▶ [How to complete this task] Write out an exact copy of the line containing "Select the 17 Jan 2020 bill row" and all lines that follow it in the data below, leaving out pictures.

☆ ☆ ☆ ☆

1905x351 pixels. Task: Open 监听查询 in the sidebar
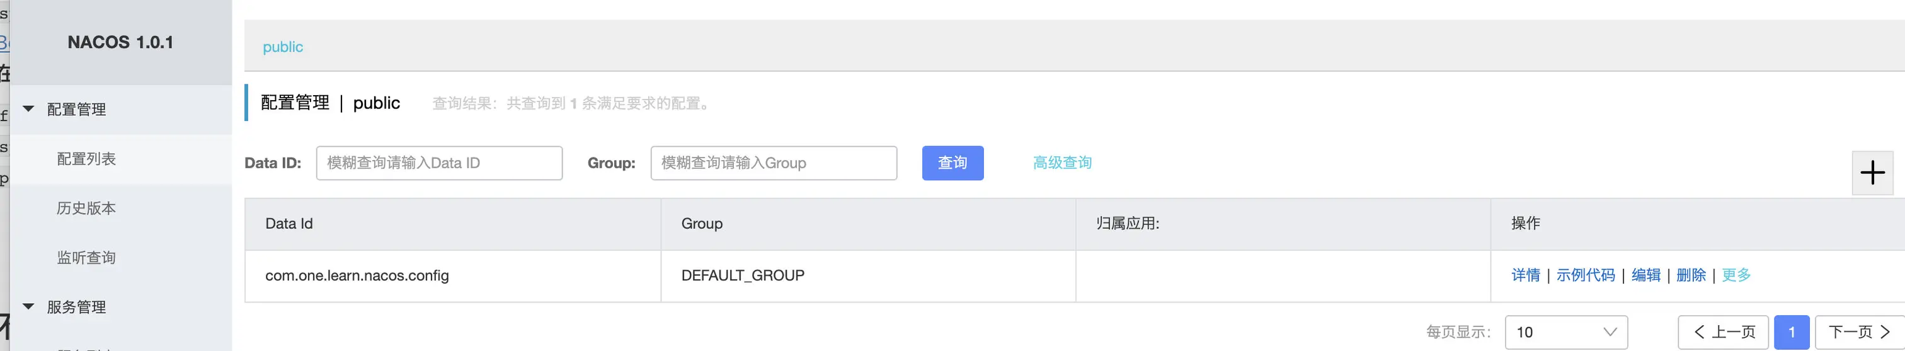(x=87, y=258)
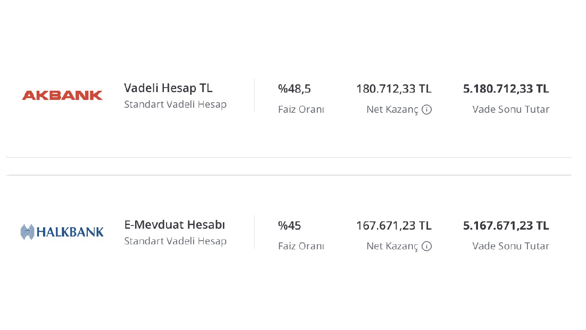Click Halkbank's Faiz Oranı label
The width and height of the screenshot is (586, 330).
(301, 246)
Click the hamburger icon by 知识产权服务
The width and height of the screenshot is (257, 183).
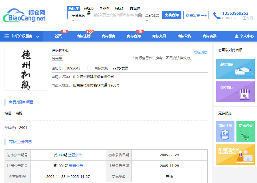[x=7, y=36]
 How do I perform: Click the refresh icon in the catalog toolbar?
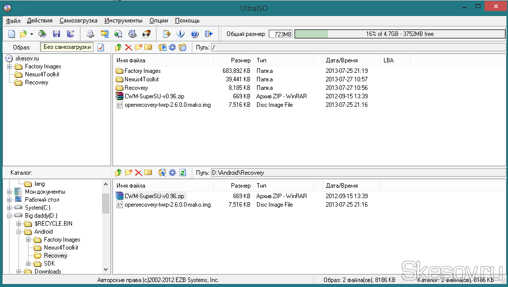click(x=183, y=173)
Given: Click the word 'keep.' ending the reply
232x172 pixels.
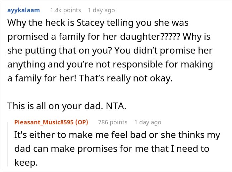Looking at the screenshot, I should coord(26,162).
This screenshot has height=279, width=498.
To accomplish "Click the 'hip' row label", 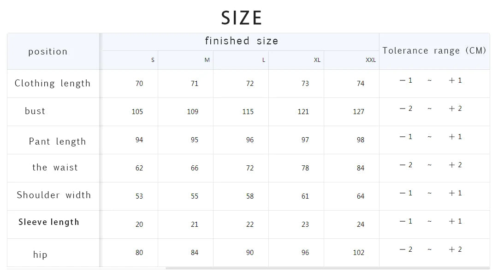I will pos(40,255).
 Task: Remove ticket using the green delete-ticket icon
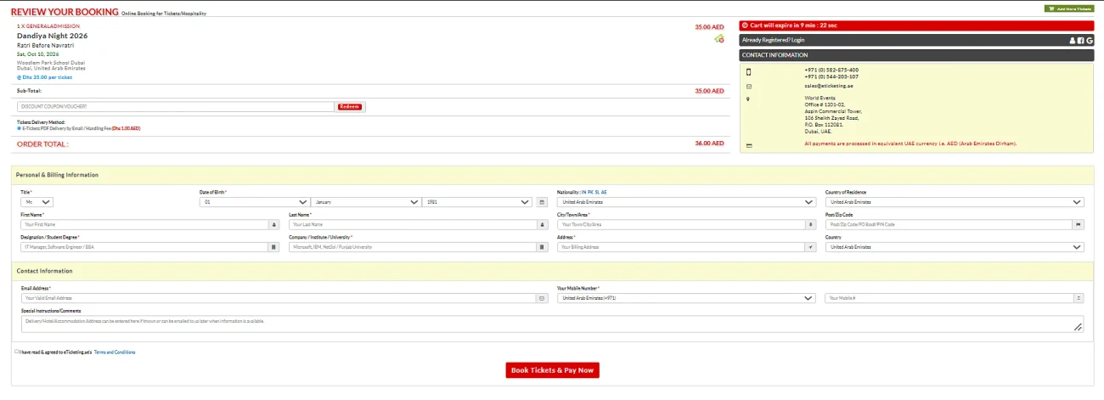[719, 39]
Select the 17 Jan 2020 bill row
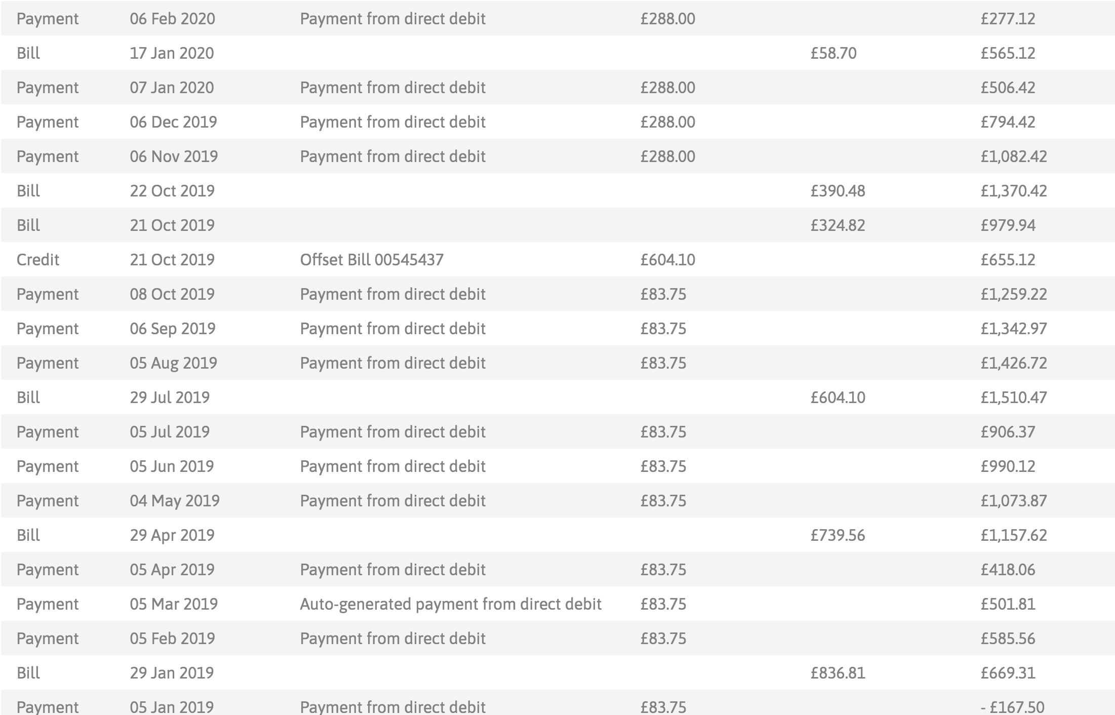 pos(558,53)
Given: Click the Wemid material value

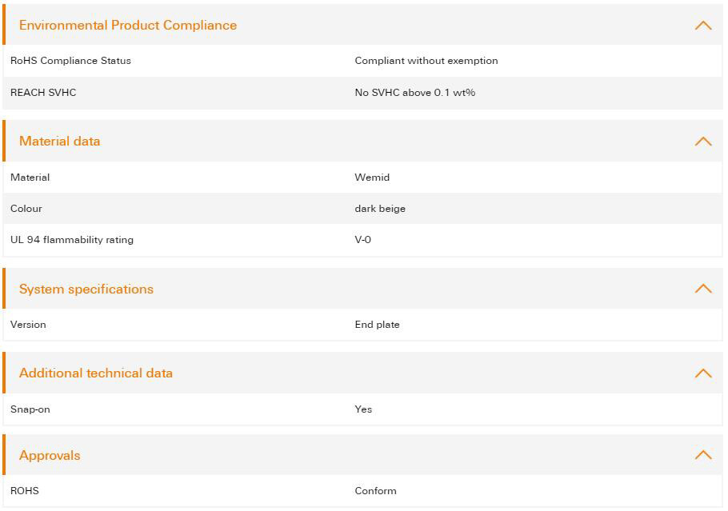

☆ ☆ ☆ ☆

▶ [Reply]
Select the 17 Jan 2020 bill row
 pos(558,53)
Given: Click the Wemid material value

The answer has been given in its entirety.